= Kanuksusy =

Seneca liaison and messenger

Kanuksusy or Kos Showeyha (c. 1701-November 1756) was a member of the Seneca tribe and son of Seneca chieftain Queen Alliquippa. He acted as a liaison between the Ohio Seneca and the Pennsylvania Colony during the French and Indian War as well as an intermediary and messenger for the Six Nations among other Native American tribes during the early part of the 18th century.

Known to the English as Captain Newcastle and Colonel Fairfax, Kanuksusy held numerous names among various other Native American tribes including Canachquasy, Cashuwayon, Ah Knoyis, Kosshoweyha, Cashiowaya and Cashunyon.

==Biography==
Although much of his early life is unknown, he was born to Queen Alliquippa of the Mingo Seneca and presumably grew up along the three rivers (the Ohio River, the Allegheny River, and the Monongahela River) near present-day Pittsburgh, Pennsylvania.

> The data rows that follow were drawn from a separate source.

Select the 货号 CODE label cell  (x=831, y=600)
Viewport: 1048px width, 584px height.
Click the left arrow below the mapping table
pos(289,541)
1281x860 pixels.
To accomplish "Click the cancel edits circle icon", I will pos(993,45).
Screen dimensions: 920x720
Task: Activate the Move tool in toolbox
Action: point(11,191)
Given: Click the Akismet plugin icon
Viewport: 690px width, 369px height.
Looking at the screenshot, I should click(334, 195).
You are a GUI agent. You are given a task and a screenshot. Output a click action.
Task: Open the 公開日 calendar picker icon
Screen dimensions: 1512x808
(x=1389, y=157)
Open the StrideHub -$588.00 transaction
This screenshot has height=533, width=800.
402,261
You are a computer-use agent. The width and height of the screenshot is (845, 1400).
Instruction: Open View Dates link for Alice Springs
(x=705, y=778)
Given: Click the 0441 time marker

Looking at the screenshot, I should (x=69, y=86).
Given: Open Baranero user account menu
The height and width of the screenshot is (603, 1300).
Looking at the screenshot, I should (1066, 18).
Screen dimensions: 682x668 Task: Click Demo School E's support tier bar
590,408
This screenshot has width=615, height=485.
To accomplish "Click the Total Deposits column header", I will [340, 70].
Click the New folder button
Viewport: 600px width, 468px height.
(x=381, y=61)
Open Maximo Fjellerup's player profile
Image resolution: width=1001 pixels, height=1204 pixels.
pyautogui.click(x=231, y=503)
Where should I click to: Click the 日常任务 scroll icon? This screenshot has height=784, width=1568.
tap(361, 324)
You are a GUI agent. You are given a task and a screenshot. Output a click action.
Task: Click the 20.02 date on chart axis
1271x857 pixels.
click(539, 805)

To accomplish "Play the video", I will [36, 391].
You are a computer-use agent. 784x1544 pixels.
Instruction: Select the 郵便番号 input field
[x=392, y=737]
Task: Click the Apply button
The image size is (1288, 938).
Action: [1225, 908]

He is first recorded as Canachquasy, the leader of a band of ten young Mingo warriors whom he led from Kuskusky to Philadelphia arriving in the city on November 11, 1747. Delivering news of French activities in western Pennsylvania, the first reports to be heard from outside the colony, he later addressed the Pennsylvania Council that he and his group were representatives of the "Six Nations" and confirmed its neutrality during King George's War which had earlier been decided at the Onondaga Council. After leaving the capital, he spent the winter living with the Nanticoke tribe at the mouth of the Juniata River.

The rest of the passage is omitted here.